[Dataset entries]
——————————

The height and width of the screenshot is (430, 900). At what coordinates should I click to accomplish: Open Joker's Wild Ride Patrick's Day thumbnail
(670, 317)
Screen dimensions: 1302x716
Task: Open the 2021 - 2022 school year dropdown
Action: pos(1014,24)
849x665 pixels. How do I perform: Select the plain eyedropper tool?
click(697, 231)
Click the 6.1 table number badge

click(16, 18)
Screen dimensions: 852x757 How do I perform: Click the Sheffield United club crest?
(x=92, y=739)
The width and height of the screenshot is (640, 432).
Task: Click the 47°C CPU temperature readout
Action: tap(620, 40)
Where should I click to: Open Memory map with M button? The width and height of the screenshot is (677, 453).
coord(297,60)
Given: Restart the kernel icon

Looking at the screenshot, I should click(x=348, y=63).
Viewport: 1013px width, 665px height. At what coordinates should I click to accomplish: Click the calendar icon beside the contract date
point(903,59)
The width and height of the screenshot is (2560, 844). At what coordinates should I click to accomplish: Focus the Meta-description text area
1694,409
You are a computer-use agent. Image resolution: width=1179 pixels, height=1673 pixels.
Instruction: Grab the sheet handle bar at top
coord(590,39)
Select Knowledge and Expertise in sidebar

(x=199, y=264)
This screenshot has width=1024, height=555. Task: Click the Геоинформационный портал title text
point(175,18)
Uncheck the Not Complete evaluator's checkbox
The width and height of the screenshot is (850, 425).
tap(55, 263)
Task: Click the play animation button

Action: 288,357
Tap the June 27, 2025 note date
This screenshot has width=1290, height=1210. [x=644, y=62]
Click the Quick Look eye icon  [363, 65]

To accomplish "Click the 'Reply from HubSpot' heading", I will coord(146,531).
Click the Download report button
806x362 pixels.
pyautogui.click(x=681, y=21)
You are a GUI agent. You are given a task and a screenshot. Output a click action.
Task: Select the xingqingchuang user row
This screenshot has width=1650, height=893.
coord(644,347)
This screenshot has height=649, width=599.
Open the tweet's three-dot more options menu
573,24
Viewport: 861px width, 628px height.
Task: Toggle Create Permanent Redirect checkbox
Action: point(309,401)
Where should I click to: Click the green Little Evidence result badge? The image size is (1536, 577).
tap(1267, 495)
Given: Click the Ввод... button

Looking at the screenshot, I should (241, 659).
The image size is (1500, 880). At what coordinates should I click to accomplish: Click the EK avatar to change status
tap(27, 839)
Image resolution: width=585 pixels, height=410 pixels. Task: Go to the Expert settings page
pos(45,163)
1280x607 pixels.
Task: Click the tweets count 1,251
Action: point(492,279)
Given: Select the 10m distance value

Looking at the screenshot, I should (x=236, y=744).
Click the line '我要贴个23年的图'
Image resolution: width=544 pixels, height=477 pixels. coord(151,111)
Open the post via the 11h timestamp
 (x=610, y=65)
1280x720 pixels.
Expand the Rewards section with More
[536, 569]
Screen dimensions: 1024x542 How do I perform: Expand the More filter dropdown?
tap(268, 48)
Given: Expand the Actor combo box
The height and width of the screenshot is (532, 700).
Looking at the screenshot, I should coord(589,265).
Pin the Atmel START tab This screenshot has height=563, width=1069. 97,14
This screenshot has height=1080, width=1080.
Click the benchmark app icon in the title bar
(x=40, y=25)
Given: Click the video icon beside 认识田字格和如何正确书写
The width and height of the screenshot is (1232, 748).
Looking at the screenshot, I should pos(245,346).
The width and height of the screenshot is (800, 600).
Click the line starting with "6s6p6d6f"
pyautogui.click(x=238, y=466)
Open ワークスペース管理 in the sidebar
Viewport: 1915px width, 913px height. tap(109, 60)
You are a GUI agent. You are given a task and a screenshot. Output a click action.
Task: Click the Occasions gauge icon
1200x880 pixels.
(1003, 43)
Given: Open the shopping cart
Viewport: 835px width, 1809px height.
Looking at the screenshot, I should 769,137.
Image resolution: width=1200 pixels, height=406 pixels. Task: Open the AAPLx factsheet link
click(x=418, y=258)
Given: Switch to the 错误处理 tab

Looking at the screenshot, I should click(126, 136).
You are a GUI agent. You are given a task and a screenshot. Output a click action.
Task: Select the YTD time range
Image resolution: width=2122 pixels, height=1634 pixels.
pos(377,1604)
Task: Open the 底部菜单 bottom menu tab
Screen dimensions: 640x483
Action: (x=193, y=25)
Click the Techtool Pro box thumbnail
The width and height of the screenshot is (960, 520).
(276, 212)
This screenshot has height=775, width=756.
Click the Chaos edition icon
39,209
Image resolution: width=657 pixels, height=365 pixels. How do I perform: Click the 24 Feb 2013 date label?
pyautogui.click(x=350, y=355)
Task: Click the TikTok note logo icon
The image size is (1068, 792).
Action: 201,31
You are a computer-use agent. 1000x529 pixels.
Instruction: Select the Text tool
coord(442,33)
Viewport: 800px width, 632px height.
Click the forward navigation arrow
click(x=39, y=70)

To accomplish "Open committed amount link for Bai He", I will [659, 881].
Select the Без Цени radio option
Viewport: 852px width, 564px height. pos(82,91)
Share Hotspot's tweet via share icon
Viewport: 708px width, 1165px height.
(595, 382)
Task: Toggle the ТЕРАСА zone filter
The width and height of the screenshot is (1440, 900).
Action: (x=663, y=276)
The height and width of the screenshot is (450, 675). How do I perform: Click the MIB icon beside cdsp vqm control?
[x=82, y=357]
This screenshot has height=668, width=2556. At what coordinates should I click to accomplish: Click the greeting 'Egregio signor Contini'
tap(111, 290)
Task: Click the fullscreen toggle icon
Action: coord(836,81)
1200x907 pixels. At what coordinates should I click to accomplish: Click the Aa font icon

——————————

WHAT YOU SHOULD DO:
An exact copy of every line above, start to finish, is required.

THE ANSWER:
The height and width of the screenshot is (430, 900). At what coordinates should I click to accomplish: Open Joker's Wild Ride Patrick's Day thumbnail
(670, 317)
Screen dimensions: 1302x716
Task: Open the 2021 - 2022 school year dropdown
Action: pos(1014,24)
849x665 pixels. How do I perform: Select the plain eyedropper tool?
click(697, 231)
Click the 6.1 table number badge

click(16, 18)
Screen dimensions: 852x757 How do I perform: Click the Sheffield United club crest?
(x=92, y=739)
The width and height of the screenshot is (640, 432).
Task: Click the 47°C CPU temperature readout
Action: tap(620, 40)
Where should I click to: Open Memory map with M button? The width and height of the screenshot is (677, 453).
coord(297,60)
Given: Restart the kernel icon

Looking at the screenshot, I should click(x=348, y=63).
Viewport: 1013px width, 665px height. At what coordinates should I click to accomplish: Click the calendar icon beside the contract date
point(903,59)
The width and height of the screenshot is (2560, 844). At what coordinates should I click to accomplish: Focus the Meta-description text area
1694,409
You are a computer-use agent. Image resolution: width=1179 pixels, height=1673 pixels.
Instruction: Grab the sheet handle bar at top
coord(590,39)
Select Knowledge and Expertise in sidebar

(x=199, y=264)
This screenshot has width=1024, height=555. Task: Click the Геоинформационный портал title text
point(175,18)
Uncheck the Not Complete evaluator's checkbox
The width and height of the screenshot is (850, 425).
tap(55, 263)
Task: Click the play animation button

Action: 288,357
Tap the June 27, 2025 note date
This screenshot has width=1290, height=1210. [x=644, y=62]
Click the Quick Look eye icon  [363, 65]

To accomplish "Click the 'Reply from HubSpot' heading", I will coord(146,531).
Click the Download report button
806x362 pixels.
pyautogui.click(x=681, y=21)
You are a GUI agent. You are given a task and a screenshot. Output a click action.
Task: Select the xingqingchuang user row
This screenshot has width=1650, height=893.
coord(644,347)
This screenshot has height=649, width=599.
Open the tweet's three-dot more options menu
573,24
Viewport: 861px width, 628px height.
Task: Toggle Create Permanent Redirect checkbox
Action: point(309,401)
Where should I click to: Click the green Little Evidence result badge? The image size is (1536, 577).
tap(1267, 495)
Given: Click the Ввод... button

Looking at the screenshot, I should (241, 659).
The image size is (1500, 880). At what coordinates should I click to accomplish: Click the EK avatar to change status
tap(27, 839)
Image resolution: width=585 pixels, height=410 pixels. Task: Go to the Expert settings page
pos(45,163)
1280x607 pixels.
Task: Click the tweets count 1,251
Action: point(492,279)
Given: Select the 10m distance value

Looking at the screenshot, I should (x=236, y=744).
Click the line '我要贴个23年的图'
Image resolution: width=544 pixels, height=477 pixels. coord(151,111)
Open the post via the 11h timestamp
 (x=610, y=65)
1280x720 pixels.
Expand the Rewards section with More
[536, 569]
Screen dimensions: 1024x542 How do I perform: Expand the More filter dropdown?
tap(268, 48)
Given: Expand the Actor combo box
The height and width of the screenshot is (532, 700).
Looking at the screenshot, I should coord(589,265).
Pin the Atmel START tab This screenshot has height=563, width=1069. 97,14
This screenshot has height=1080, width=1080.
Click the benchmark app icon in the title bar
(x=40, y=25)
Given: Click the video icon beside 认识田字格和如何正确书写
The width and height of the screenshot is (1232, 748).
Looking at the screenshot, I should pos(245,346).
The width and height of the screenshot is (800, 600).
Click the line starting with "6s6p6d6f"
pyautogui.click(x=238, y=466)
Open ワークスペース管理 in the sidebar
Viewport: 1915px width, 913px height. tap(109, 60)
You are a GUI agent. You are given a task and a screenshot. Output a click action.
Task: Click the Occasions gauge icon
1200x880 pixels.
(1003, 43)
Given: Open the shopping cart
Viewport: 835px width, 1809px height.
Looking at the screenshot, I should 769,137.
Image resolution: width=1200 pixels, height=406 pixels. Task: Open the AAPLx factsheet link
click(x=418, y=258)
Given: Switch to the 错误处理 tab

Looking at the screenshot, I should click(126, 136).
You are a GUI agent. You are given a task and a screenshot. Output a click action.
Task: Select the YTD time range
Image resolution: width=2122 pixels, height=1634 pixels.
pos(377,1604)
Task: Open the 底部菜单 bottom menu tab
Screen dimensions: 640x483
Action: (x=193, y=25)
Click the Techtool Pro box thumbnail
The width and height of the screenshot is (960, 520).
(276, 212)
This screenshot has height=775, width=756.
Click the Chaos edition icon
39,209
Image resolution: width=657 pixels, height=365 pixels. How do I perform: Click the 24 Feb 2013 date label?
pyautogui.click(x=350, y=355)
Task: Click the TikTok note logo icon
The image size is (1068, 792).
Action: 201,31
You are a computer-use agent. 1000x529 pixels.
Instruction: Select the Text tool
coord(442,33)
Viewport: 800px width, 632px height.
Click the forward navigation arrow
click(x=39, y=70)

To accomplish "Open committed amount link for Bai He", I will [659, 881].
Select the Без Цени radio option
Viewport: 852px width, 564px height. pos(82,91)
Share Hotspot's tweet via share icon
Viewport: 708px width, 1165px height.
(595, 382)
Task: Toggle the ТЕРАСА zone filter
The width and height of the screenshot is (1440, 900).
Action: (x=663, y=276)
The height and width of the screenshot is (450, 675). How do I perform: Click the MIB icon beside cdsp vqm control?
[x=82, y=357]
This screenshot has height=668, width=2556. At what coordinates should I click to accomplish: Click the greeting 'Egregio signor Contini'
tap(111, 290)
Task: Click the fullscreen toggle icon
Action: coord(836,81)
1200x907 pixels. At what coordinates should I click to accomplish: Click the Aa font icon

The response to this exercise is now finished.